There’s a narrative reason to get excited about Rage 2’s open world, too. A whole 30 years have passed since the first game and – I won’t spoil how – the Earth’s ecosystem has been revitalised. Where Rage 1 was unrelentingly brown and barren, Rage 2 will have lush forests and wetlands – the prelude to the demo has you sneaking through a vibrant swamp, replete with some pretty stunning water and vegetation. We need to see more of that.

Like Borderlands, Rage was clearly inspired by Mad Max, and since its release we’ve had an actual Mad Max game – how fresh can Rage 2’s open world be by comparison? Willetts is confident: “We have different plants that no one has ever seen before, we have water, we have ravines. We also wanted to push society a little further” – in the 30 years since the original, “people have been doing stuff. We still have brown desert, but we wanted to push that and just get a little further away from that desert.”

Rage 2's open world still looks a lot like the first in places

This demo is an assurance that the building blocks of bombastic gunfights are in place: look how mobile and lethal you are, it says. Look how creative you can be in your killing sprees. Look how crazy, how violent, how totally off-the-chain. All well and good – exciting combat is essential, of course, but given the studios involved, I wasn’t really worried that Rage 2 would feel great to play at the level of bullets and fists. My point is that good gunplay is necessary, not sufficient.

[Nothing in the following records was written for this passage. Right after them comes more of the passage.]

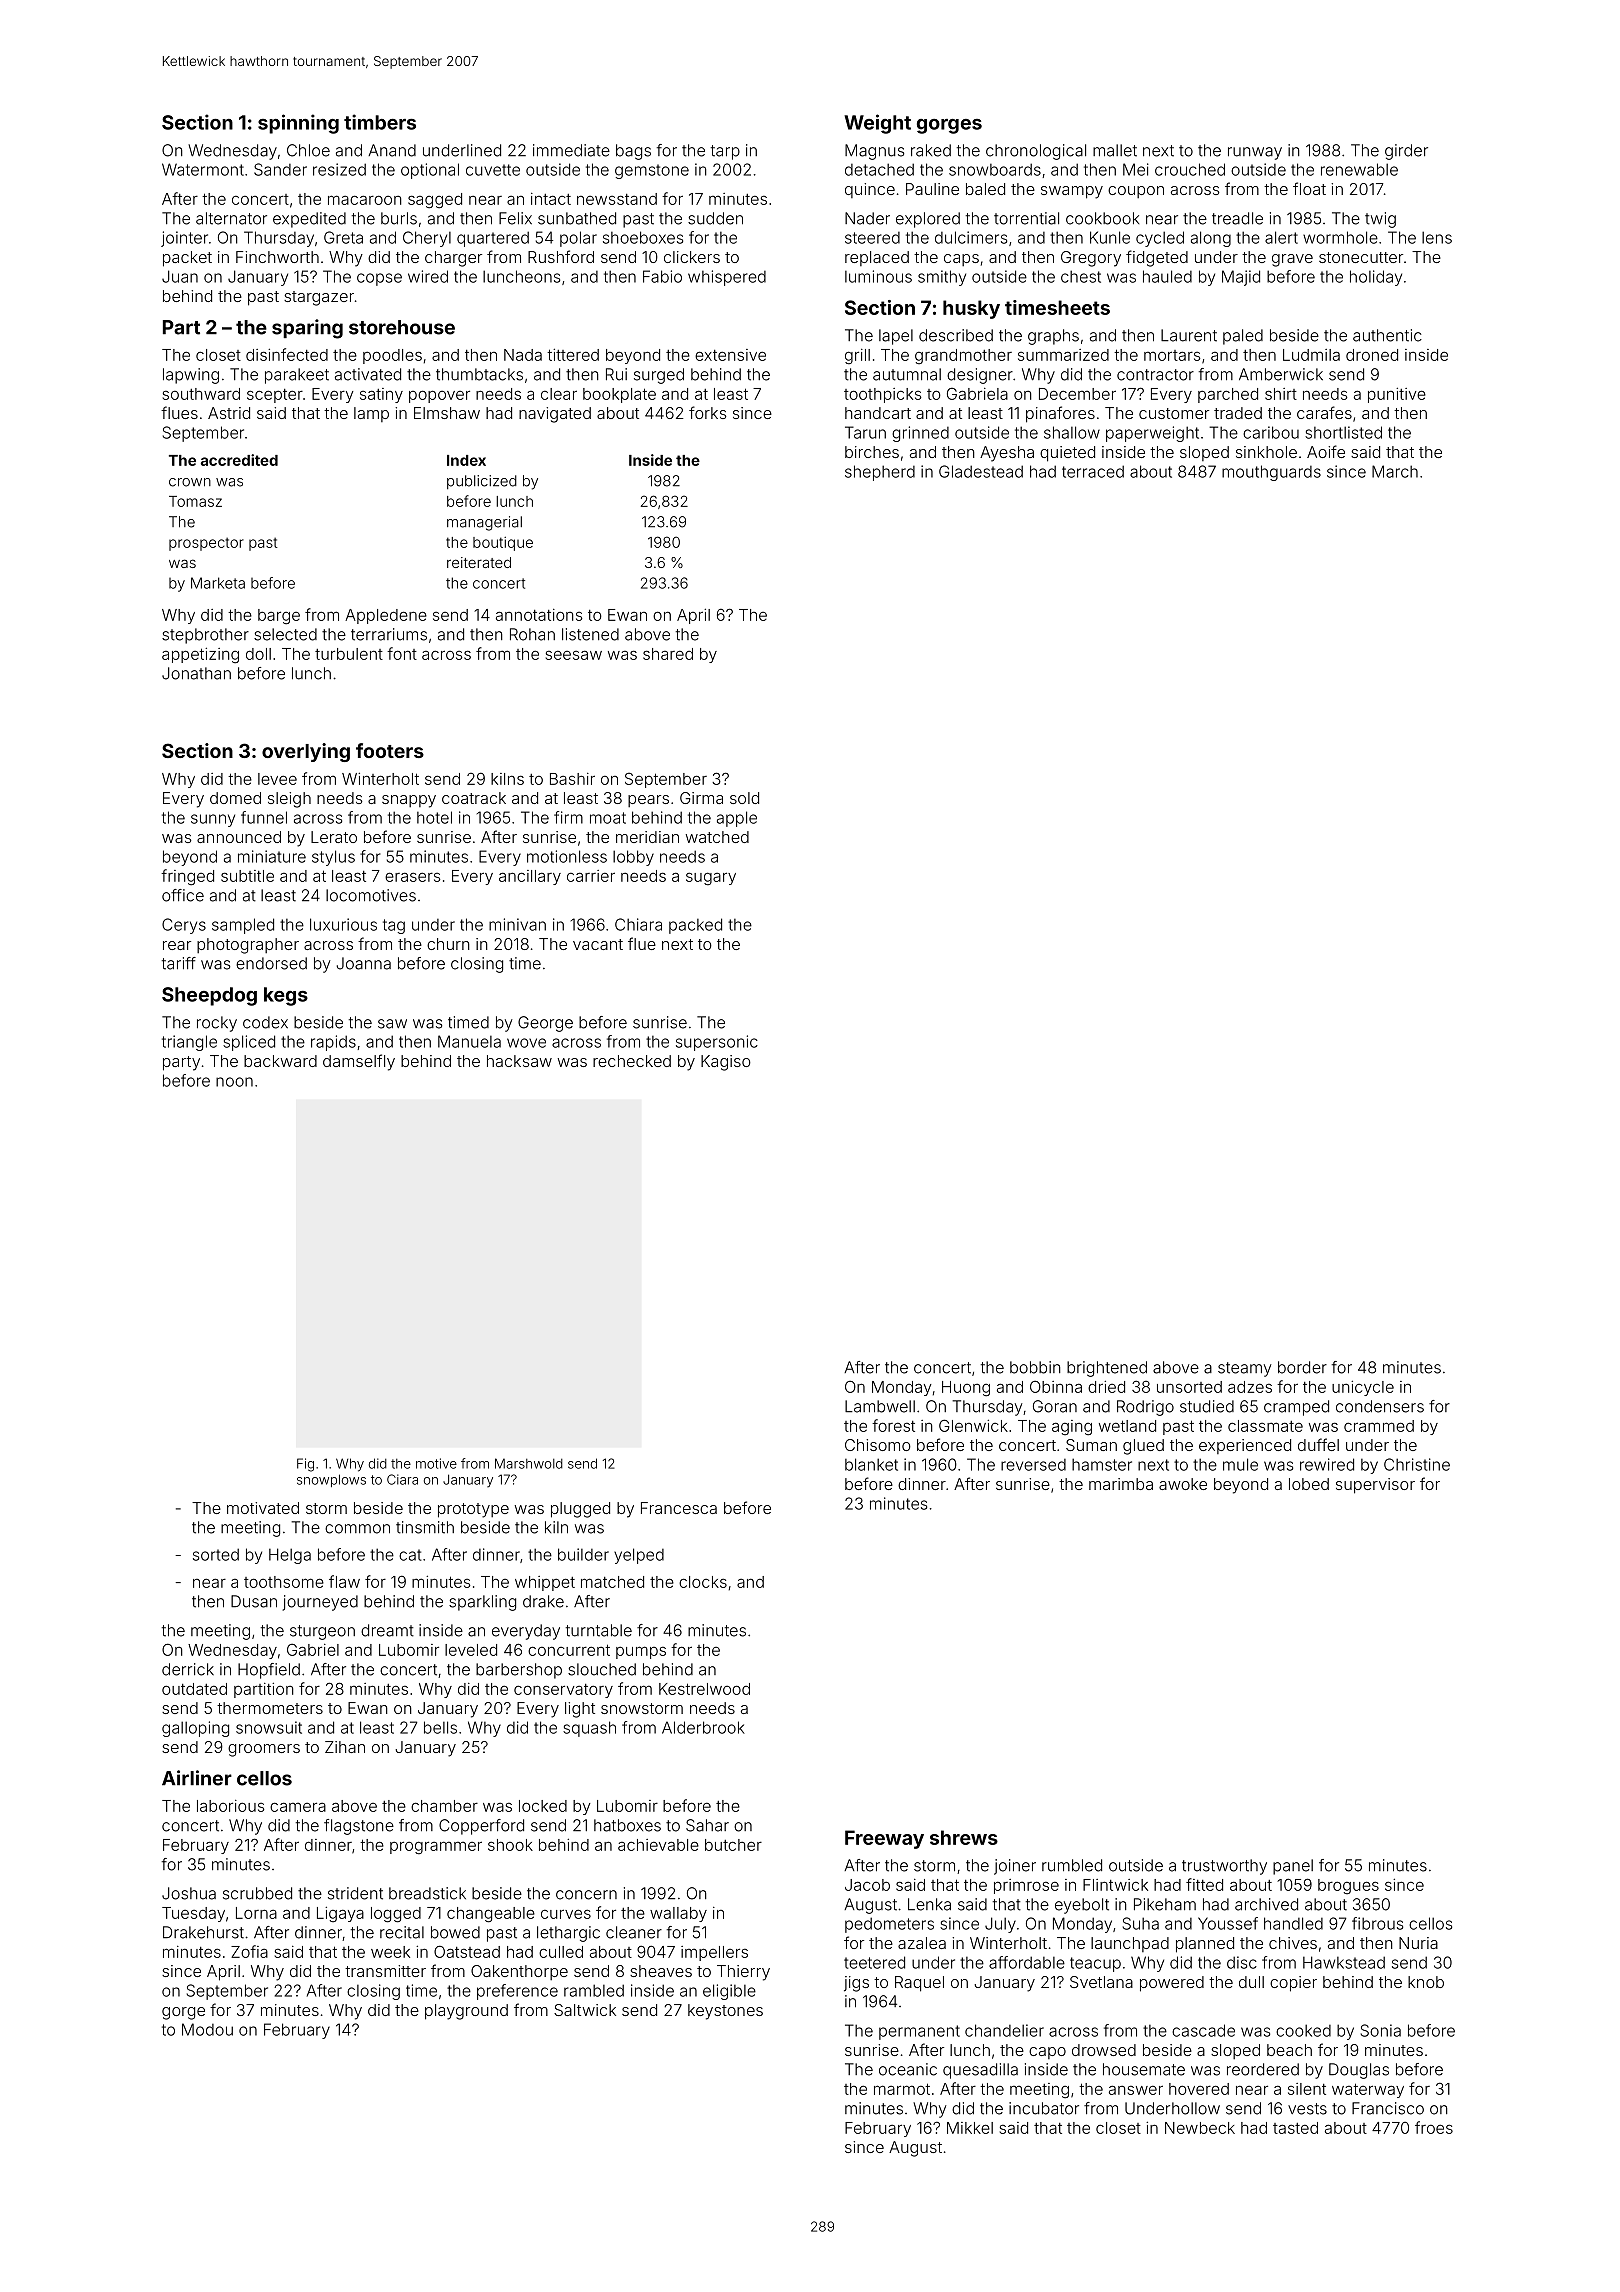 The height and width of the screenshot is (2292, 1620). What do you see at coordinates (884, 1839) in the screenshot?
I see `Freeway` at bounding box center [884, 1839].
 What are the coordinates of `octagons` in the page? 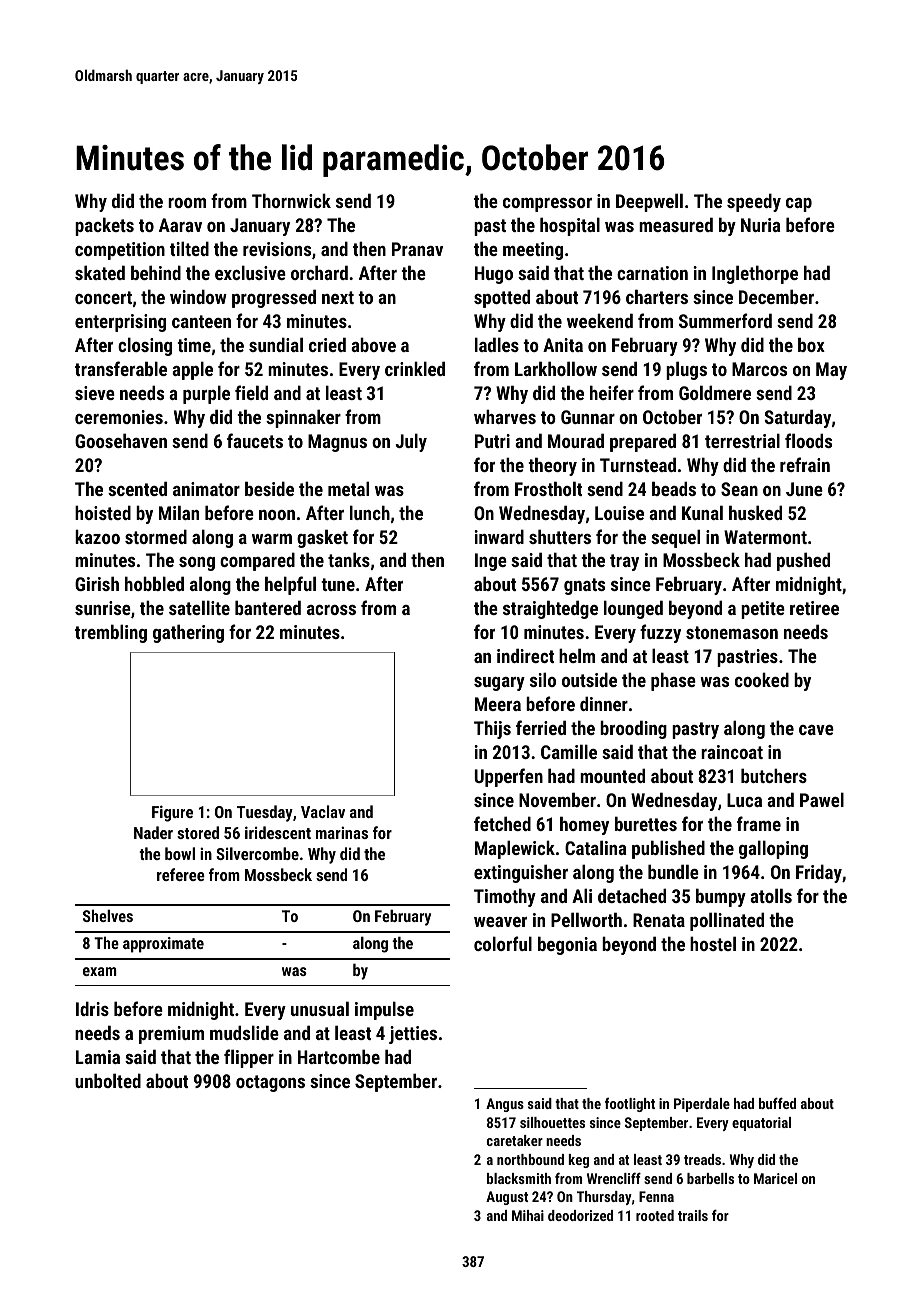 It's located at (270, 1083).
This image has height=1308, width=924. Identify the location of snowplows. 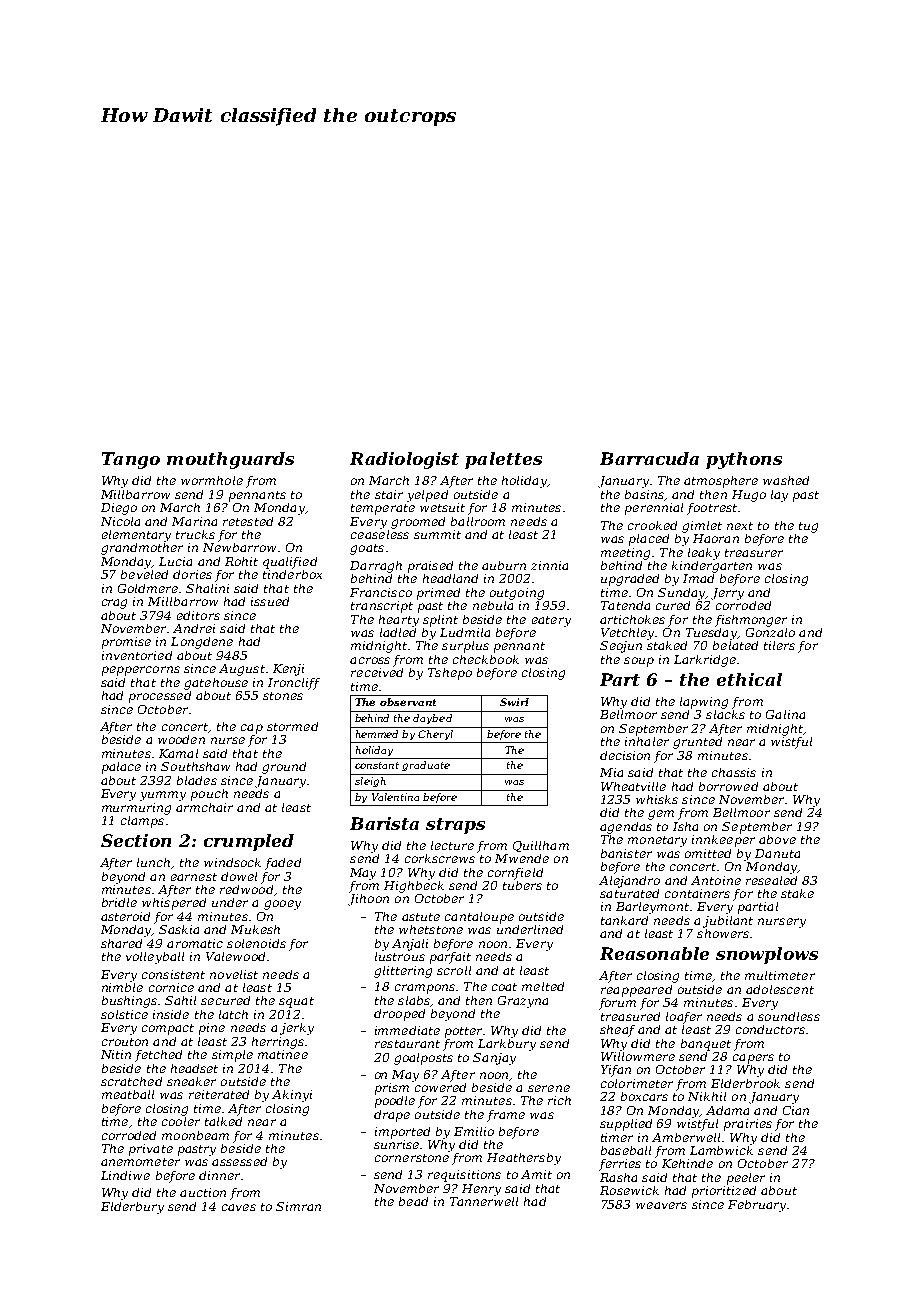
(767, 955).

But it sounds like this mentality will run through other areas of the game. Willetts says that he “literally brought ‘more crazy than Rage’” to his first meeting with Avalanche as a design note, “and they really liked that, because they felt they could do whatever they wanted. We would have crazy animals like half-sheep, half-cow things, because why not?”

This provides plenty of reason to look forward to the Rage 2 release date – when you’ll be able to hold that shotgun for yourself and feel its power as it rips through the guts of a no good punk.